Just when we thought it was going to be a slow week on the Economic Calendar, we get this breaking news... Emergency Fed Funds Rate Cut: 75 Basis Points (a.k.a. .75% down to 3.50%
From MarketWatch:
"The 75 basis-point surprise cut came after global financial markets sold off in dramatic fashion on Monday on fears that bad bets in credit markets could spread further and drive the U.S. economy into recession.It was the largest cut in the federal funds rate since 1982, after the FOMC had driven rates to 20% to kill inflation.U.S. stocks opened with huge losses. The Dow Jones Industrial Average was down more than 450 points, or more than 3%. Treasurys rallied.'This move is not an instant fix,' wrote Ian Shepherdson, chief U.S. economist for High Frequency Economics. 'The economy is still staring recession in the face, but at least the Fed now gets it.'
So far, the Bond Market is performing well in light of the rate cut.
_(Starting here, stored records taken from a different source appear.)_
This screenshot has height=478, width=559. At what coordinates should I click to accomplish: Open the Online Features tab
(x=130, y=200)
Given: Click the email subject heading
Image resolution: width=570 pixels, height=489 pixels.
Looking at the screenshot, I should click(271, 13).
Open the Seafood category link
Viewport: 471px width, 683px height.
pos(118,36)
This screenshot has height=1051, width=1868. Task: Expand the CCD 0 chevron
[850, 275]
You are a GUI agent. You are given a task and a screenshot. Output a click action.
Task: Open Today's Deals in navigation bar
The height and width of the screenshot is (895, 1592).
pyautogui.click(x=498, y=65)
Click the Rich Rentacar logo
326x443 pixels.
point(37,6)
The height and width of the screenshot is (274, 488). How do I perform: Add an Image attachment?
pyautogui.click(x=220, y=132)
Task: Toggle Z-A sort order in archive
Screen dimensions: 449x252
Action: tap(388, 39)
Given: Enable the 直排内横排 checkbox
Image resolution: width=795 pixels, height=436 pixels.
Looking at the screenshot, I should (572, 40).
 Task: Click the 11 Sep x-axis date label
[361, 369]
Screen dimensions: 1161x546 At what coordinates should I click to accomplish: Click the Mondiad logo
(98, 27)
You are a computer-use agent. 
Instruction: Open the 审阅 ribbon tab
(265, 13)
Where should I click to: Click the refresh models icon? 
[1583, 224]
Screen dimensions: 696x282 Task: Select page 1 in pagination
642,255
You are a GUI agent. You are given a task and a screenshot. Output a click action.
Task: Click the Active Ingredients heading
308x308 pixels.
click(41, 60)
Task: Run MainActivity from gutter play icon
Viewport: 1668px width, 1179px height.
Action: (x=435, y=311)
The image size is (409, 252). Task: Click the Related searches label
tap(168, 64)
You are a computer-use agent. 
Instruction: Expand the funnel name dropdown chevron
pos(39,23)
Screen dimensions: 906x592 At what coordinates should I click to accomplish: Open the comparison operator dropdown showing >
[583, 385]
But my recommendation still remains: continue to Lock-In your Mortgage Rates!
Remember, Stocks and Bonds compete for the same investment dollar. This means that investors can choose to invest their money in the Bond Market or they can choose to invest their money in the Stock Market. If we start to see money pour back into the Stock Market, this will deteriorate mortgage rates.